┌──

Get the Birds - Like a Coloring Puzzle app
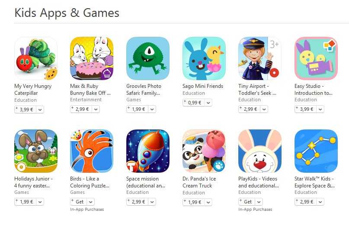The image size is (349, 229). (x=79, y=202)
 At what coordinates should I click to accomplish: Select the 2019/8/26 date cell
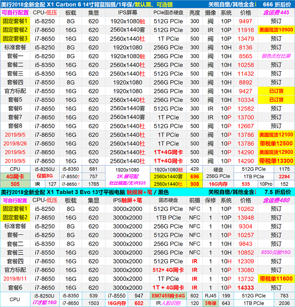coord(15,143)
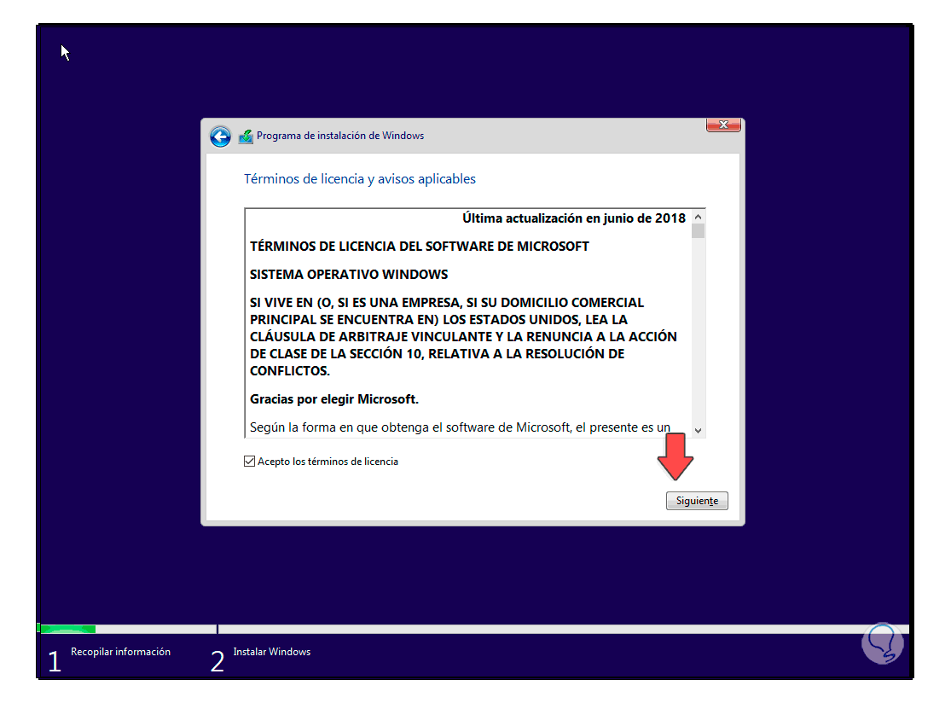
Task: Click the help lightbulb icon bottom right
Action: [x=883, y=642]
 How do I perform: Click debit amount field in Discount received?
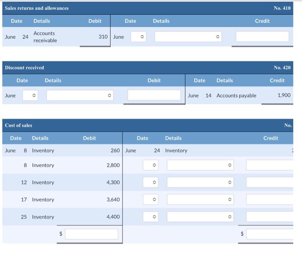[154, 95]
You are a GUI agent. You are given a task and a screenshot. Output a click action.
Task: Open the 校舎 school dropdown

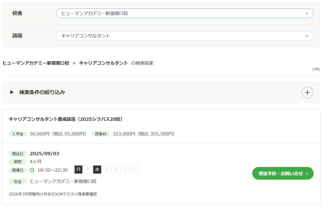tap(185, 13)
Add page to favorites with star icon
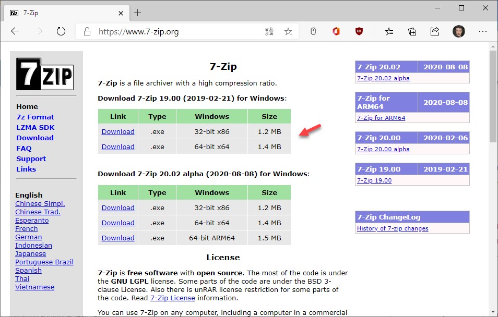498x317 pixels. click(x=288, y=32)
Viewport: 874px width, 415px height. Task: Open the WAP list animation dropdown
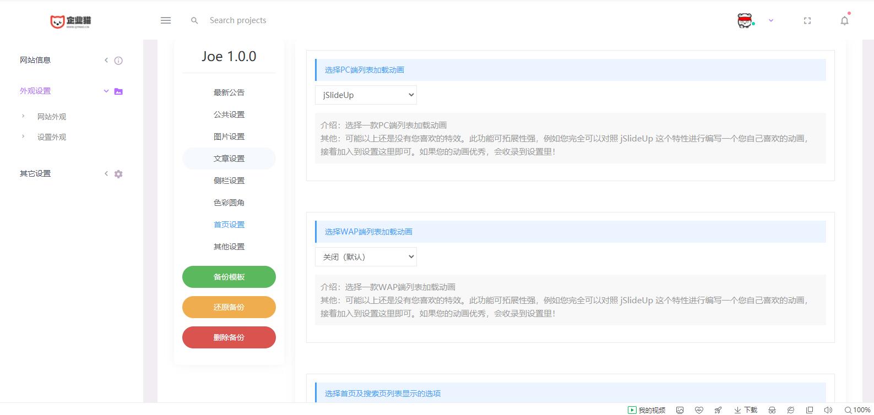(366, 256)
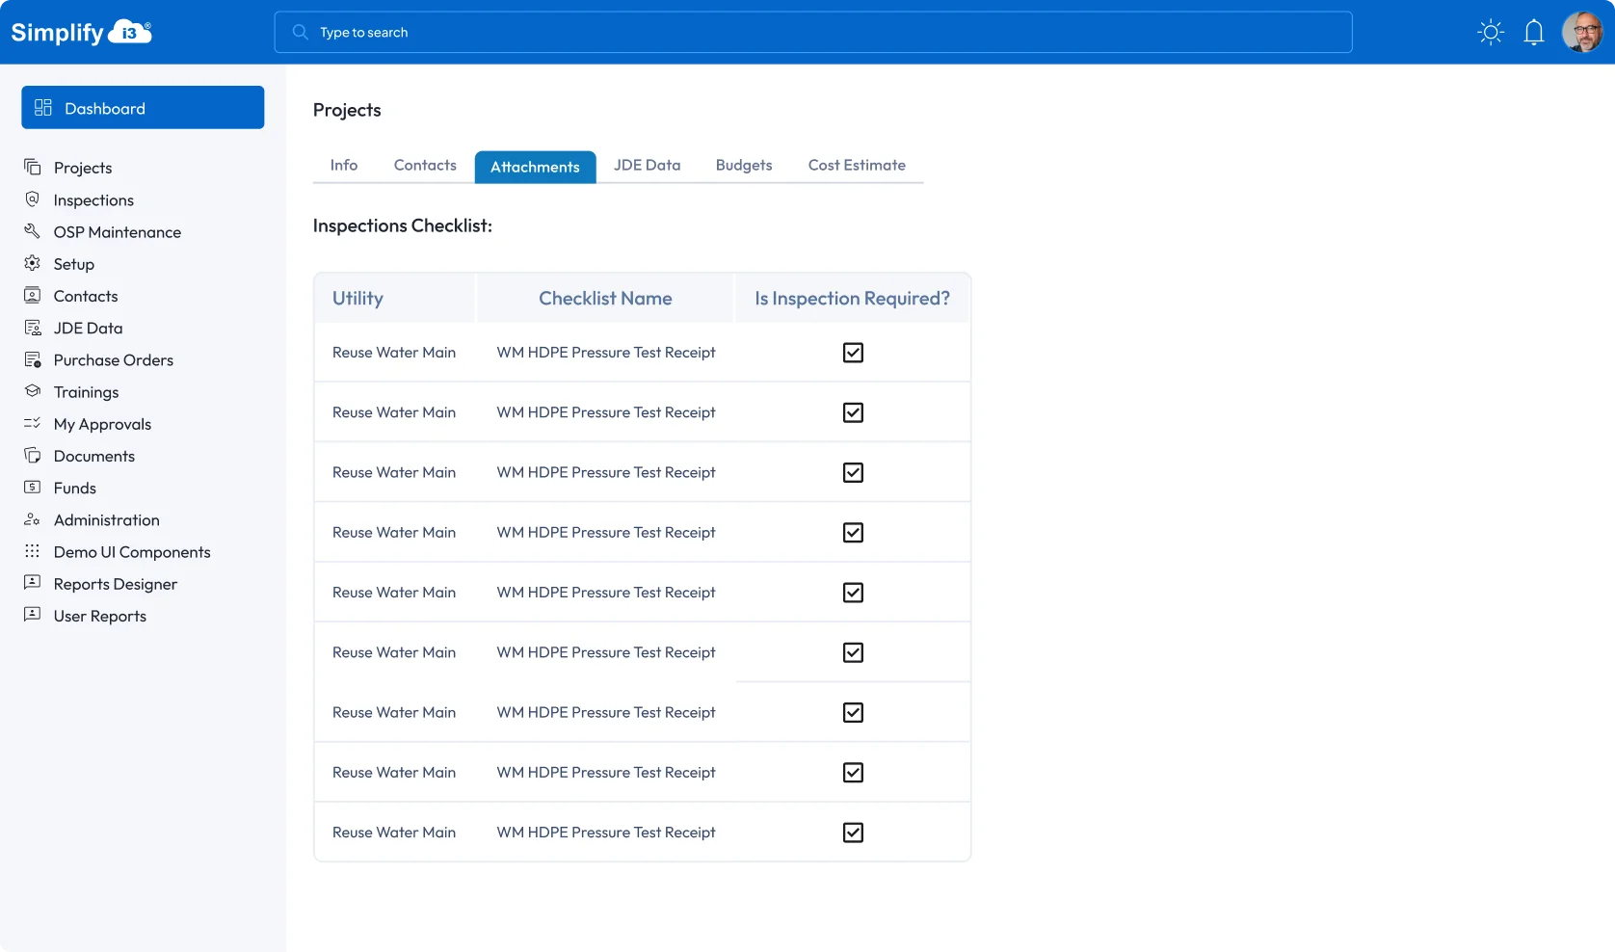Go to Reports Designer in sidebar
The height and width of the screenshot is (952, 1615).
115,584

└──

Would you please write out the entries in full, exactly as they read, but without pictures?

Get the Birds - Like a Coloring Puzzle app
The image size is (349, 229). (x=79, y=202)
 At what coordinates should I click to accomplish: Select the 2019/8/26 date cell
coord(15,143)
Task: Click the help lightbulb icon bottom right
Action: [x=883, y=642]
 How do I perform: Click debit amount field in Discount received?
[154, 95]
You are a GUI agent. You are given a task and a screenshot. Output a click action.
Task: Open the 校舎 school dropdown

tap(185, 13)
Add page to favorites with star icon
498x317 pixels. click(x=288, y=32)
Viewport: 874px width, 415px height. Task: Open the WAP list animation dropdown
(366, 256)
Go to Reports Designer in sidebar
The height and width of the screenshot is (952, 1615).
115,584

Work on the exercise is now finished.